1. Control What You Can
Remember that all you can really control are your own feelings. You can’t expect to change someone’s bagel-eating, you-know-what-kissing, idea-stealing, or other equally obnoxious ways, but you can manage your emotions and learn how to react in a way that won’t cause you further stress and anxiety or impair your ability to work. Whether it’s taking a deep breath or minimizing the face time you have with the offending co-worker, find ways that you can control the situations you’re in as well as your response.
2. Replace Anger with Sympathy
Instead of remaining angry with your co-worker for his or her shortcomings, try to replace that feeling with sympathy. Remove yourself from the situation and think of other possibilities for the person’s behavior: Maybe she’s going through a lot at home and is taking her problems out on her colleagues.

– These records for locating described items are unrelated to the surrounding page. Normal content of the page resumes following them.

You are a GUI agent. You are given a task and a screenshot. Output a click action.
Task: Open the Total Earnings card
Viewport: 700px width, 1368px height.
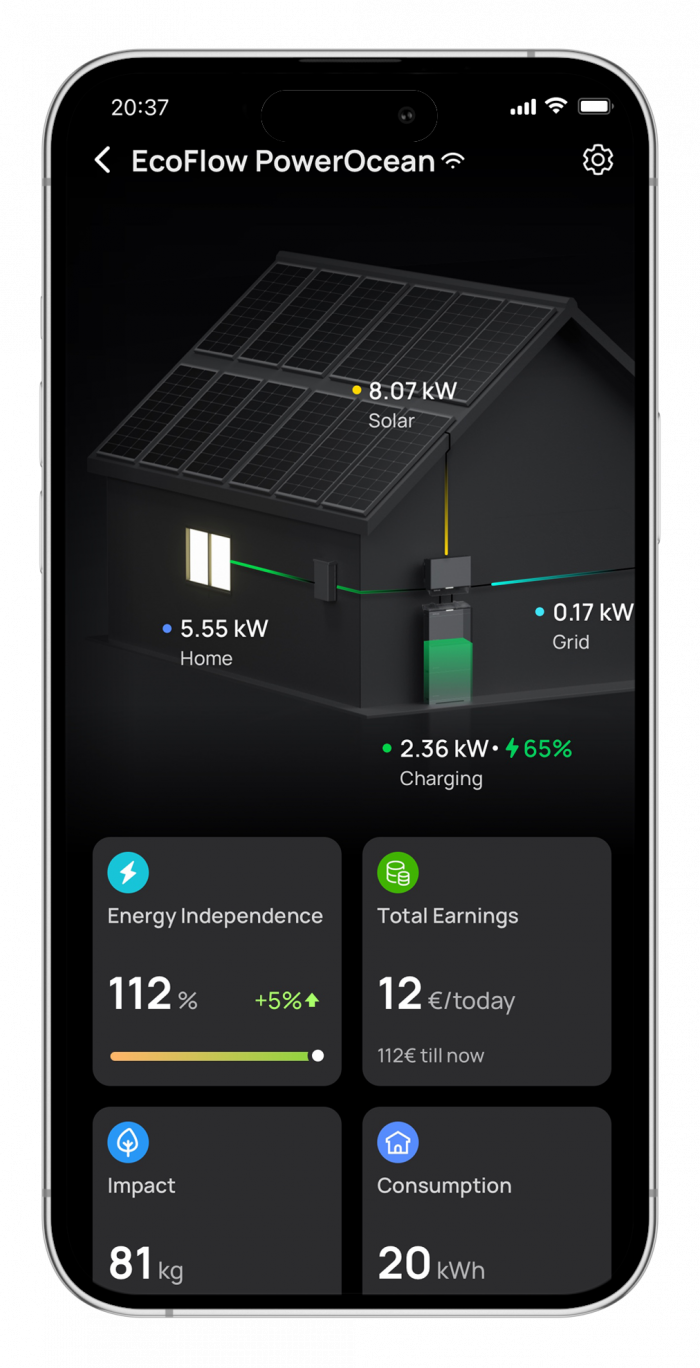pyautogui.click(x=486, y=960)
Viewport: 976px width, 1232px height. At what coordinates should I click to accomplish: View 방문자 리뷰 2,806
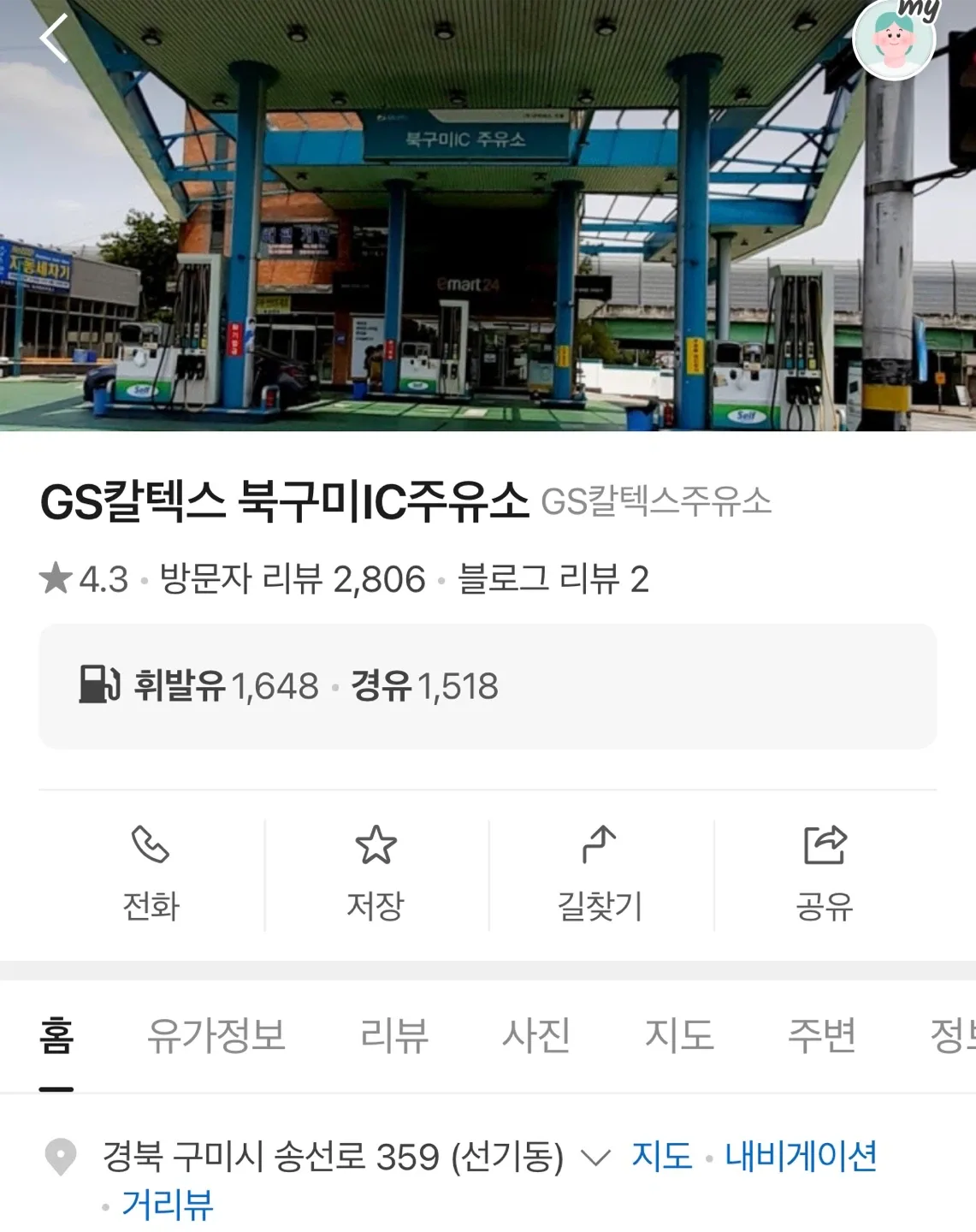pyautogui.click(x=293, y=579)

Maybe he feels insecure about his work, and therefore doesn’t produce as quickly as other members of your team. There’s usually an explanation for bad behavior. If you can remember that and convert your frustration into understanding, you’ll go a long way in avoiding conflict.
3. Try to Work it Out
If your frustration doesn’t dissipate, see if you can speak to your co-worker in an honest and unemotional way about how you feel. Try to cite concrete examples of times that you felt anxious or upset and point out how those negative interactions are affecting your work and that of the team. You might find that your co-worker, in the stress of the workday, has not even been aware of how her constant interrupting people in meetings or her inability to communicate before noon is affecting her teammates.
4. Talk to Your Supervisor
If you feel that you’ve done everything you can to make your co-worker aware of your feelings, and if you have tried your best to manage your own reactions to conflict, then you may consider discussing the problem with your supervisor.
But keep in mind that speaking negatively about someone’s general personality will probably not reflect well upon you unless you can demonstrate that he or she is directly hindering your productivity. Keep the discussion short, focused, and fact-based, and offer possible solutions to the problem. If, for example, a more senior colleague likes to derail your meetings with off-topic discussions, suggest inviting another person that could help keep things on track.
Whether it’s a co-worker’s passive-aggressive attitude, a team member who fails to carry his or her weight, or, of course, a stolen bagel, there are plenty of opportunities for frustration in the office. But if you stay positive and rational, learn how to manage your own reaction, and refuse to adopt someone else’s problems, you’ll go a long way toward successfully overcoming co-worker conflict.